Using the listing below, copy exactly each line from the one that has "Given: Click the AVAIL token logo icon" through the one that has "Task: Select Trim in the toolbar"; omit the pictures.

THE RECORDS →
※

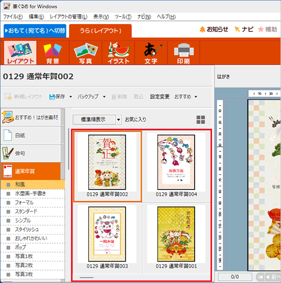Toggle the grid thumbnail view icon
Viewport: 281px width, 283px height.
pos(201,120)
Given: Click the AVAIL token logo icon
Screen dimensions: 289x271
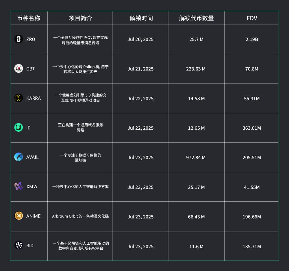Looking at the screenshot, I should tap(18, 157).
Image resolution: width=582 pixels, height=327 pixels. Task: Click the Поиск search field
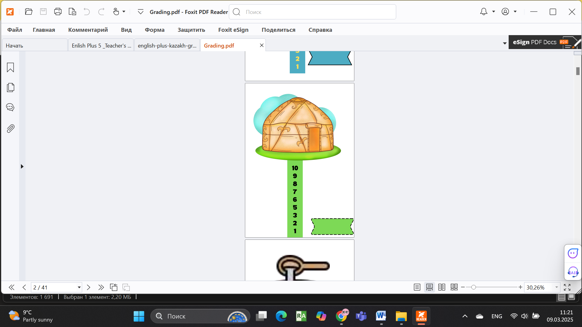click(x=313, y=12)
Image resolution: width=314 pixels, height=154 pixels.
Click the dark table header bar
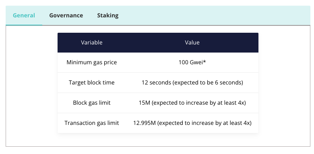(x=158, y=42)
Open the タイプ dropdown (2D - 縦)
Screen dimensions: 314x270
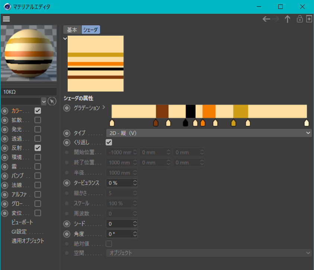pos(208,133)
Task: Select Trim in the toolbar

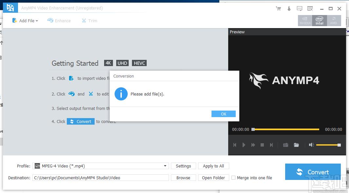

※

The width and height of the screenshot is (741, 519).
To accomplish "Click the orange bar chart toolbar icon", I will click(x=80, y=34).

※

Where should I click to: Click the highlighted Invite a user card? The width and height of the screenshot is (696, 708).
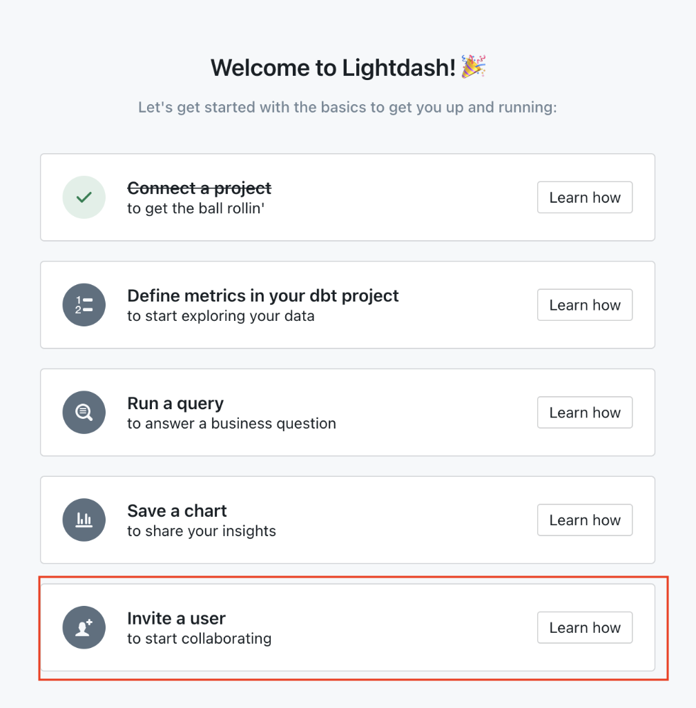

※

COMPLETED TASK →
Given: Click the AVAIL token logo icon
Screen dimensions: 289x271
Looking at the screenshot, I should tap(18, 157).
Image resolution: width=582 pixels, height=327 pixels. Task: Click the Поиск search field
click(x=313, y=12)
Image resolution: width=314 pixels, height=154 pixels.
Click the dark table header bar
(x=158, y=42)
Open the タイプ dropdown (2D - 縦)
Screen dimensions: 314x270
pos(208,133)
Task: Select Trim in the toolbar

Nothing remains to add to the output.